TO DO
Your answer should be the lines from the one containing "Instruction: Click the Save Settings button" through the final line below, copied exactly.

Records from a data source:

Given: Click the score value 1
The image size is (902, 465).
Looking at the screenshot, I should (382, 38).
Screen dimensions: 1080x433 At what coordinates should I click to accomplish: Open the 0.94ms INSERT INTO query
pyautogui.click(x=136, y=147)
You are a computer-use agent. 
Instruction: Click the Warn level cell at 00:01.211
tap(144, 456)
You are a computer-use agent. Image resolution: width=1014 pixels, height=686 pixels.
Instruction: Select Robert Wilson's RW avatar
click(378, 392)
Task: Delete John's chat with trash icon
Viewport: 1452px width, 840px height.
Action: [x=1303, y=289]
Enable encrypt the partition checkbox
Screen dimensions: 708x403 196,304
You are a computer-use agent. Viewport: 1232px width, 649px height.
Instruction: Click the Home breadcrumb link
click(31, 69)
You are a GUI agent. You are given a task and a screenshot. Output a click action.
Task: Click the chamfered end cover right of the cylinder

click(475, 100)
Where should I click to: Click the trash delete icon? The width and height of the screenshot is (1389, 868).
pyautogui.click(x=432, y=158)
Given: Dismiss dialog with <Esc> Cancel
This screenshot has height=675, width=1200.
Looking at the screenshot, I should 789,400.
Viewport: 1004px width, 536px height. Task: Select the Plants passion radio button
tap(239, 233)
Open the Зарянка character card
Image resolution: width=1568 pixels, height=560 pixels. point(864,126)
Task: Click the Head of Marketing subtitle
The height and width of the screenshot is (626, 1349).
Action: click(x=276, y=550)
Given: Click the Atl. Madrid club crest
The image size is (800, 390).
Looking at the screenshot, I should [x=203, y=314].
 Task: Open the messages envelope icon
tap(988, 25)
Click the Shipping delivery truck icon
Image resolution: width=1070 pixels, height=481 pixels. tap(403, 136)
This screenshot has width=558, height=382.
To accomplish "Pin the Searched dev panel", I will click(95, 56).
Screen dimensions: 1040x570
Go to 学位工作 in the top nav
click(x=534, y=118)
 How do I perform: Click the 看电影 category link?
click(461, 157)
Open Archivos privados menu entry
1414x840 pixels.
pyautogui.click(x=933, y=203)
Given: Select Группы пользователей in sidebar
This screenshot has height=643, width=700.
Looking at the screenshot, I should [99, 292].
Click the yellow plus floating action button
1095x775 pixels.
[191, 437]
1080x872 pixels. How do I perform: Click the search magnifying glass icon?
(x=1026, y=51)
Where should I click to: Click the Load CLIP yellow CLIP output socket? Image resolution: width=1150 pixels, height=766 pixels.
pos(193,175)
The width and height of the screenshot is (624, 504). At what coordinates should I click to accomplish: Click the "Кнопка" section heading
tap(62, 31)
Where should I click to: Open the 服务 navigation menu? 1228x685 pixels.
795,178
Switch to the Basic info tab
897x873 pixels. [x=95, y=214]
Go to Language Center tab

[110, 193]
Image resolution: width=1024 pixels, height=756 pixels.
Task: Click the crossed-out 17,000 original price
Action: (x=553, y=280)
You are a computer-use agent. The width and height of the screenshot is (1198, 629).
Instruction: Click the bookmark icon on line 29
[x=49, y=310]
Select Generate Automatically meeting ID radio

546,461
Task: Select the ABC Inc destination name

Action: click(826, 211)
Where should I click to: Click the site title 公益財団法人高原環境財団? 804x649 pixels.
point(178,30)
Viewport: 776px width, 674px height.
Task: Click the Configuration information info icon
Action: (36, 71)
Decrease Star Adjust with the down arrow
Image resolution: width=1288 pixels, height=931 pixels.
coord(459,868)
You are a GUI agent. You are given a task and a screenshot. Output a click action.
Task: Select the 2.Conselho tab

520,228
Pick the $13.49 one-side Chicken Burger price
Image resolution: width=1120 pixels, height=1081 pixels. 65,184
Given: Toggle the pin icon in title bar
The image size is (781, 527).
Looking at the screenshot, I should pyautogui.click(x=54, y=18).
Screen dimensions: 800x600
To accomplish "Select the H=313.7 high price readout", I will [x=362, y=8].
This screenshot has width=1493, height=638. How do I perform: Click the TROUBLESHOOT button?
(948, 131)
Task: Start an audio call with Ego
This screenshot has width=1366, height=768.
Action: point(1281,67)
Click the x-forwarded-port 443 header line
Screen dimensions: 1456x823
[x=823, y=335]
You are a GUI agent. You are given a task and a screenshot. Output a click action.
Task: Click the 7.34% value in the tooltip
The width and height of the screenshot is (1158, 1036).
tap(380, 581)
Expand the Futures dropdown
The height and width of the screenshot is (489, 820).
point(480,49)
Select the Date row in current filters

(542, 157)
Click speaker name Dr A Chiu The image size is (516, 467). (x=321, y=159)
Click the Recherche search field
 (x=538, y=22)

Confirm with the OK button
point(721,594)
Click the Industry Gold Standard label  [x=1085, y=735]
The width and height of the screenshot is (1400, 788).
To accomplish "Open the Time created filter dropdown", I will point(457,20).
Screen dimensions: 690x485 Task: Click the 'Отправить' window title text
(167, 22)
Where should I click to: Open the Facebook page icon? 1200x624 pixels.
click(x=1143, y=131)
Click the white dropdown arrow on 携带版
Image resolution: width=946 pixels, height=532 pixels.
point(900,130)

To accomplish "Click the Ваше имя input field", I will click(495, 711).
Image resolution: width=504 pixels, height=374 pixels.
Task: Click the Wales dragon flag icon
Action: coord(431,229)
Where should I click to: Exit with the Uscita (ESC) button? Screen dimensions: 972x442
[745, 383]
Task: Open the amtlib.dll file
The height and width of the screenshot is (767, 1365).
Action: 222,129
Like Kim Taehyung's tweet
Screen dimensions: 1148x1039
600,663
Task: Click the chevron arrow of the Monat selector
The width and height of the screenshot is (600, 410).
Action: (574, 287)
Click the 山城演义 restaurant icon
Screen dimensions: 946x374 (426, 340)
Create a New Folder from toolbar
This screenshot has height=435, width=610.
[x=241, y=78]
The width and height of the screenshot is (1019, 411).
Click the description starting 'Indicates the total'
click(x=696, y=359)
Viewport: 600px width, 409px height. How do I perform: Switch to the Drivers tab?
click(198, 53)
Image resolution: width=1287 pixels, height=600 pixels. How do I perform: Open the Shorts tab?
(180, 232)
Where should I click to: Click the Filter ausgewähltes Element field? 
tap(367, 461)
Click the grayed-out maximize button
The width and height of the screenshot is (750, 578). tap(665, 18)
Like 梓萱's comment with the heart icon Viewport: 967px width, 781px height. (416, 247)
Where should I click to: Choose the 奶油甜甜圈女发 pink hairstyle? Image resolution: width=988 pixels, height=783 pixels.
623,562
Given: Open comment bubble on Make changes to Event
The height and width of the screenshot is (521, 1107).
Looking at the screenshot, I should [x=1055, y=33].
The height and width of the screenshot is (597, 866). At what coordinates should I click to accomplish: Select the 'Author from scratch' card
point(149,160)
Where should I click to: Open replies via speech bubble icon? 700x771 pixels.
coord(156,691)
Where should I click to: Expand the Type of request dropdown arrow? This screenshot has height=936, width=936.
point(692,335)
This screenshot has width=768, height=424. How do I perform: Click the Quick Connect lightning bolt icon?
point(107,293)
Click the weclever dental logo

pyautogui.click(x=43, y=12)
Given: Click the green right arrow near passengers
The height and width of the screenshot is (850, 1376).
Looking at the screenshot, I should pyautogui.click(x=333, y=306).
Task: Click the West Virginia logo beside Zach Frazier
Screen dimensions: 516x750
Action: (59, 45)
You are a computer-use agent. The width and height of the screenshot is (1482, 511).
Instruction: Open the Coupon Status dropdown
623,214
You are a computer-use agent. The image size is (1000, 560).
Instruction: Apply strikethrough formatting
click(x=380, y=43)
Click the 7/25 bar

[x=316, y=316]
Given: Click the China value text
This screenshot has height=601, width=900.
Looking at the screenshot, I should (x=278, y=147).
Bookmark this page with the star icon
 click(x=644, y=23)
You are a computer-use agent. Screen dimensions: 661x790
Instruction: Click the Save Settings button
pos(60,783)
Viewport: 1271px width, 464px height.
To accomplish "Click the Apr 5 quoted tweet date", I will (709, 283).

RESPONSE TO THE EXERCISE
Instruction: Click the Save Settings button
pos(60,783)
Viewport: 1271px width, 464px height.
To accomplish "Click the Apr 5 quoted tweet date", I will (709, 283).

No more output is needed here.